Le dossier de la Deutsche Bank pose question. Attaqué sur le risque de conflit d’intérêts pendant la campagne, Donald Trump s’est défendu à sa manière : en frappant encore plus fort. "Les Clinton ont passé des décennies à se remplir les poches en s'occupant de leurs donateurs au lieu des Américains", avait tempêté le milliardaire en août dernier, accusant le couple de détourner des fonds sur les deux milliards de dollars de dons collectés par leur fondation. Il s’est ensuite engagé, s’il était élu, à déléguer la gestion de la Trump Organization, son conglomérat financier, à une structure financière indépendante le privant de tout droit de regard. Sauf que ce "blind trust" sera contrôlé par ses trois enfants…
Au-delà de la gestion des hôtels, terrains de golfs et autres propriétés immobilières du groupe Trump, certains observateurs craignent que le nouveau président américain soit influencé par son passif financier dans sa gestion de certains dossiers brûlants. Ainsi, le Wall Street Journal souligne que la Deutsche Bank a prêté 2,5 milliards d’euros au magnat depuis 1998. Or, l’administration Trump va devoir gérer l’amende record de 14 milliards de dollars réclamée par le ministère de la Justice américain en septembre dernier dans le cadre de la crise des subprimes de 2008.

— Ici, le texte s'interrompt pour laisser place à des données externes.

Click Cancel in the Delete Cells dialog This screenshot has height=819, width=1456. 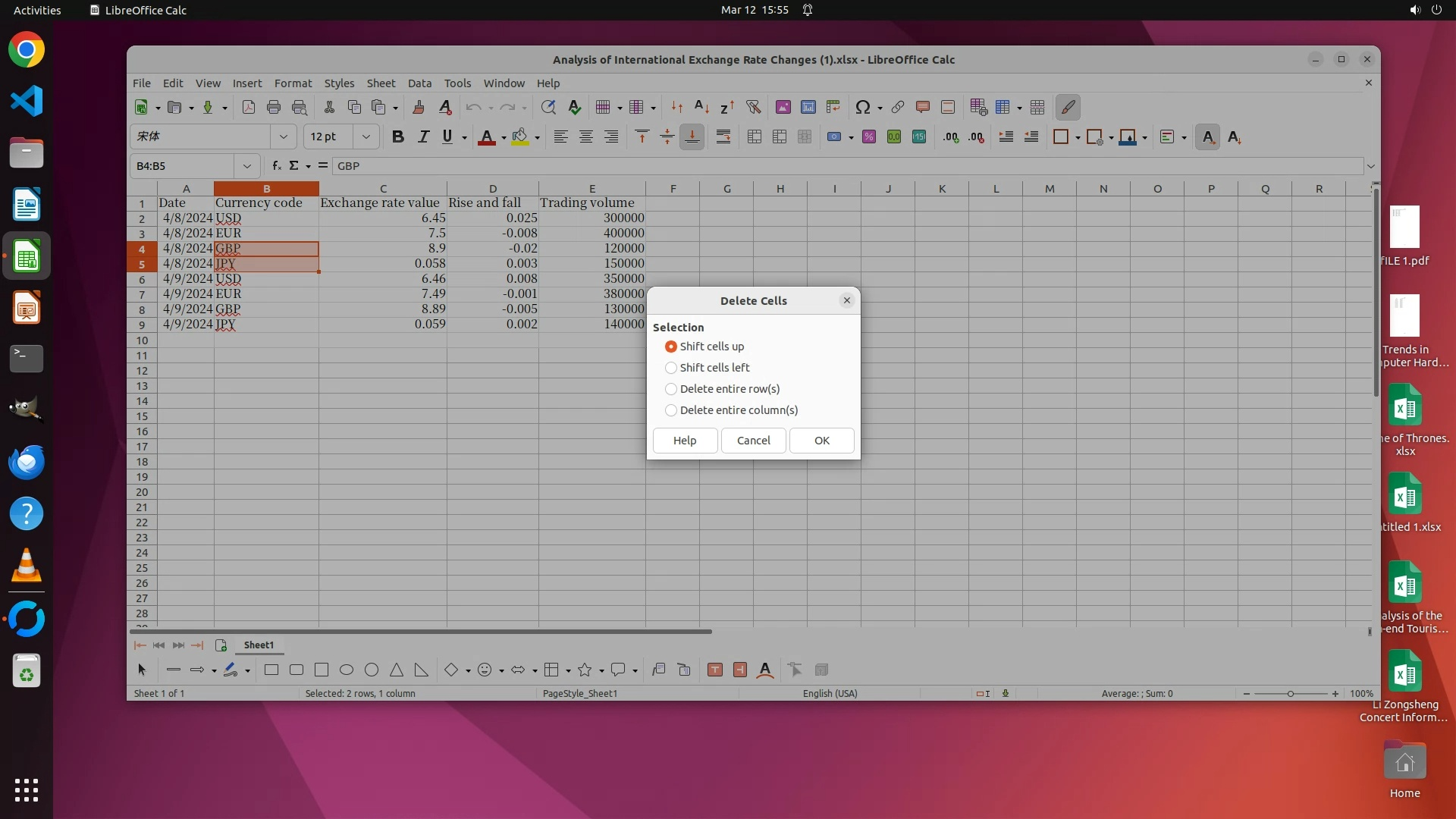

George W. Bush épinglé. Donald Trump, qui traîne toujours 700 millions de dollars de dettes, aura-t-il les mains complètement libres sur ce dossier ? Paul Krugman, économiste prix Nobel et grand critique de ce genre d’arrangements, craint que certaines pratiques, apparues sous les deux mandats de George W. Bush, refassent surface. En 2005, l’ex-président américain avait notamment supprimé le crédit d’impôt de 1,5 milliards d’euros accordé à l’association du cinéma américain après que cette dernière avait engagé un ancien membre de l’administration Clinton. L’affaire avait fait grand bruit, quelques années seulement après le scandale Enron, cette société pétrolière gérée par un proche de Bush qui avait maquillé ses comptes.

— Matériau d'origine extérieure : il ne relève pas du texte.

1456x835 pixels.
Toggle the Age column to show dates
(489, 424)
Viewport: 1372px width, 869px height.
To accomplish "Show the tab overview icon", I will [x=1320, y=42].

La présidence, la meilleure des publicités pour Trump. Comment éviter tout risque d’immixtion des intérêts privés du groupe Trump à la Maison-Blanche ? Légalement, le président peut concilier l’exercice de son mandat avec des responsabilités économiques, contrairement aux membres non-élus de l’exécutif comme les secrétaires d’Etat qui en sont interdits. Mais les institutions américaines comptent quelques garde-fous, comme la procédure d’impeachment (destitution en français) qui avait coûté son poste à Richard Nixon lors du scandale du Watergate. Seulement voilà : pour être lancée, cette procédure doit être votée par la Chambre des Représentants, constituée d’une majorité d’élus républicains.
Mais Donald Trump aura-t-il besoin d’aller jusqu’au conflit d’intérêt pour favoriser ses affaires une fois installé au bureau ovale ? Rien n’est moins sûr. Et pour cause, le nouveau président a avant tout bâti sa fortune sur son nom en vendant la marque Trump à des promoteurs qui estampillent ainsi leurs bâtiments. D’après de nombreux analystes, comme Larry Chiagouris, professeur de marketing à l'Université Pace de New York, en se lançant en politique, Donald Trump cherche avant tout"à faire briller sa marque, la campagne est pour lui le meilleur des spots publicitaires." Un spot qu’il va donc pouvoir continuer à tourner les quatre prochaines années.